Nearly 9,100 children and their families took advantage of Saturday’s blue skies to participate in the 10th running of Junior Bloomsday.

Organizer Dan Petek said this year’s event at Joe Albi Stadium went smoothly. Each of the age groups started on time and only a handful of children became separated from their parents. They were later reunited.

Participation was up from about 8,200 last year, in part because schools in the area were competing to have the most students sign up and train for the event.

Temperatures in the 40s didn’t seem to discourage anyone from showing up.

Jeremy Galles, 11, of Shiloh Hills Elementary School, said he and his brother, Justin, 8, were there for the exercise and the fun.

His father, Mike Galles, said he encourages his children to be active. “We try to get involved with the boys and all they do,” Galles said. “It keeps them out of trouble.”

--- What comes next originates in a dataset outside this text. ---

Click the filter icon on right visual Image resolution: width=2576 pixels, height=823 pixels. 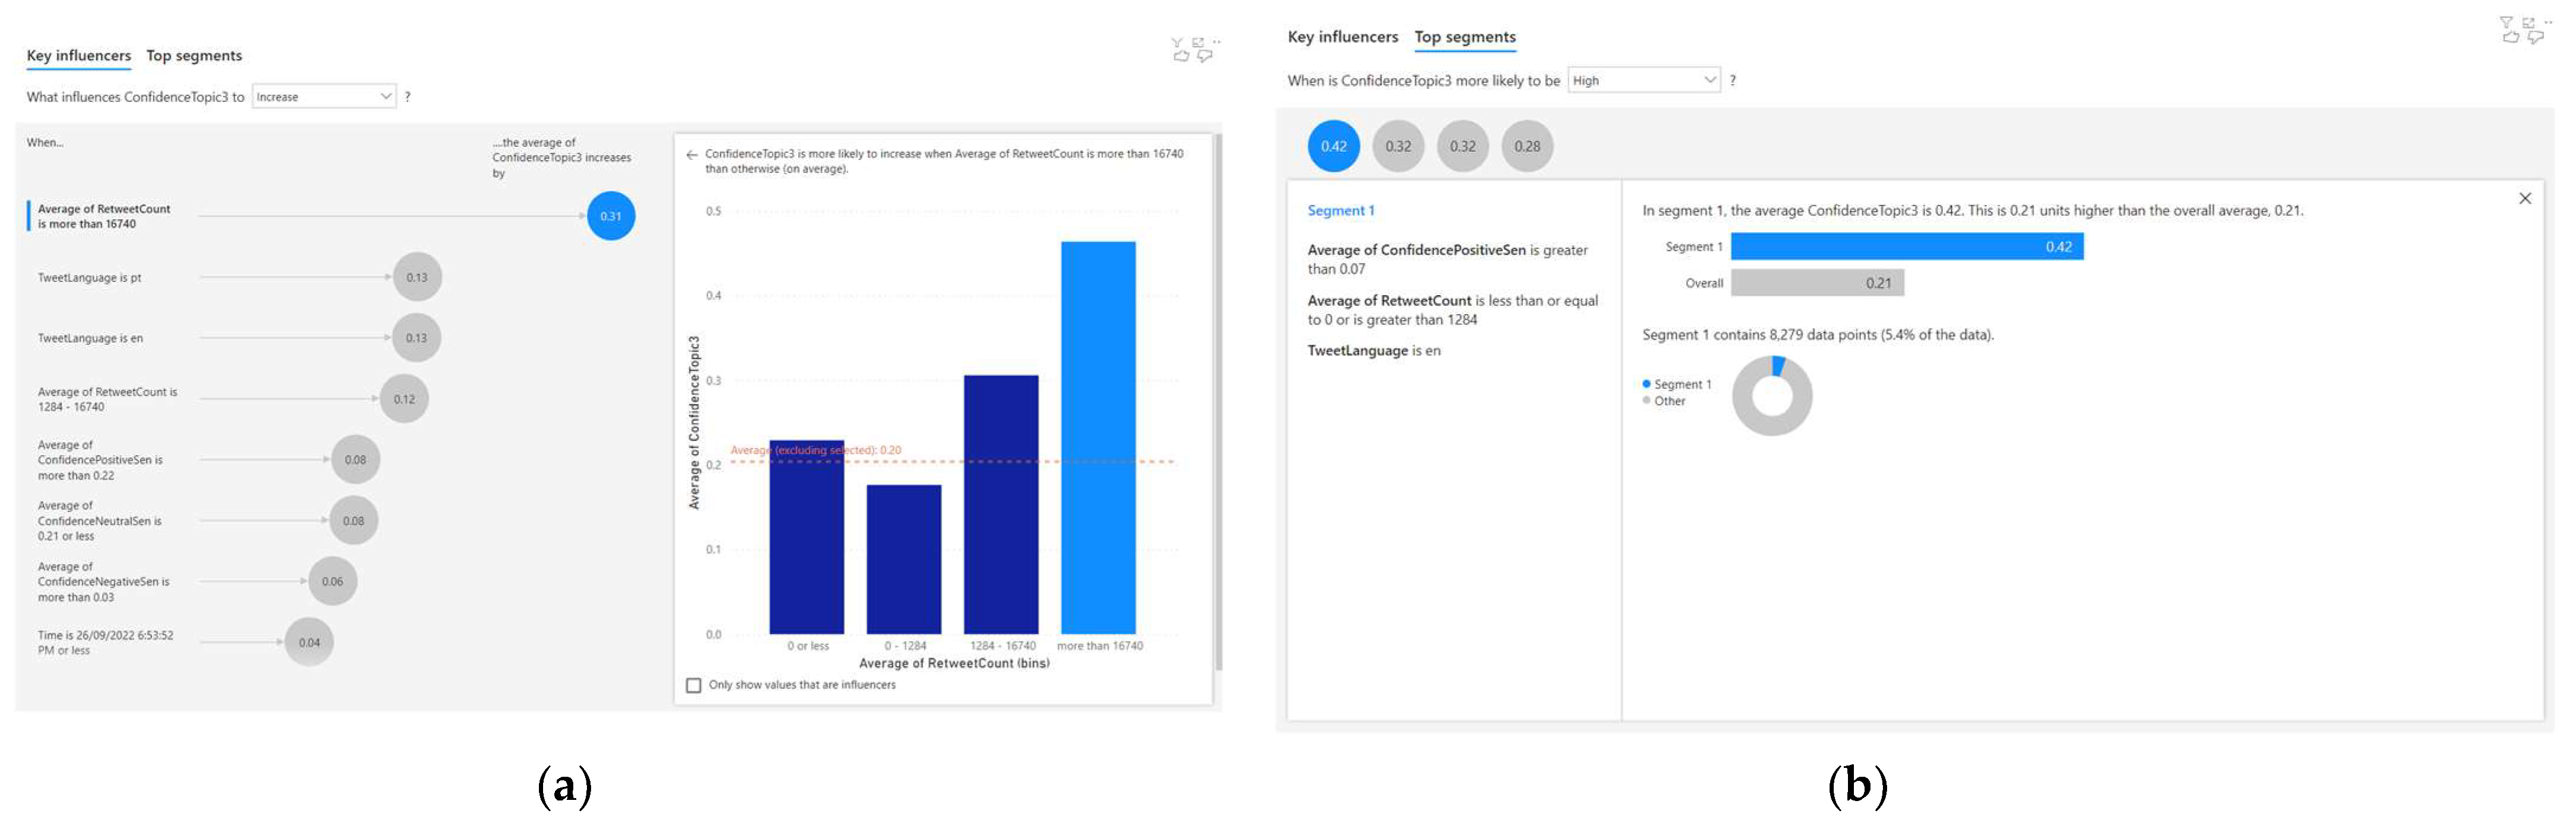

Shanna Edwards, 10, of Deer Park, said she spent the past month training after school with other children. They started with half-mile runs and worked their way up to two miles.

The training paid off, she said. The two-mile course, which loops around the fields north of Albi Stadium, was easy for her.

Her sister, Kristina Edwards, 8, was beaming because, she said, she was the first girl to cross the finish line among the 8-year-olds.

Their father, Clayton Edwards, said athletics runs in the family. “I do a lot of sports myself, so I think they should be active, too,” he said.

Children ages 5 through 12 are eligible to participate, and each age group runs at different times throughout the morning.

The course is set in varying lengths. The oldest children run two miles. The younger ones run courses of a half-mile or mile.

As the children run, parents and spectators watch from the stands. Groups of runners are managed by volunteers who make sure the children are safe on the course and get sent back into the sections where parents are waiting.

Organizers don’t keep track of individual winners. Competition is discouraged.

“We’ve intentionally not had any winners,” said Petek. “We want kids to achieve something and have fun doing it.”

The main idea is to improve fitness for children, and also provide a family-oriented event, he said.

Many of the children graduate to the regular Bloomsday course as they get older, Petek said.

The number of participants this year was about the same as it has been in each of the past six years. Early registration was 8,900 with another 200 or more signing up late.

The schools with the highest percentage of participation are eligible for cash prizes to purchase playground equipment. The winners were not immediately available.